Evacuation and Escape of Soviet Jews during World War II

«Back to Calendar

Monday, November 2 @ 12:30 PM
Lunch and Learn with Professor Anna Shternshis
University of Colorado at Boulder
Gates Woodruff Women’s Studies Cottage

Campus Map
Free and open to the public

Bring a brown bag lunch and join Anna Shternshis, professor of History at the University of Toronto and author of Soviet and Kosher: Jewish Popular Culture in the Soviet Union, 1923-1939, for a lunch and learn presentation of her recent research on Soviet Jews during WWII. This lecture examines wartime activities of Jewish culture makers to suggest that Jewish nationalism in the Soviet Union during WWII was a form of radicalism.

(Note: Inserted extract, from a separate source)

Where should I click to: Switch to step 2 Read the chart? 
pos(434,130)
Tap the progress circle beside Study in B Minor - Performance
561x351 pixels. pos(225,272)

During WWII, the majority of Soviet Jews went through one or more of these four experiences: service in combat or participation in the partisan movement; ghetto or concentration camp imprisonment; contention in the Gulag, or escape in the country’s rear (Siberia or Central Asia), which in Soviet historiography is referred to as “evacuation.” The possibility of evacuation or escape is one of the features that make the Soviet Jewish experience during WWII unique among European Jewry. Professor Shternshis’ paper is based on archival sources and on extensive in-depth interviews with survivors, escapees and their families. Beverages provided.

Reading for the event: Working paper WWII, Jews and Evacuation by Anna Shtnershis (pdf)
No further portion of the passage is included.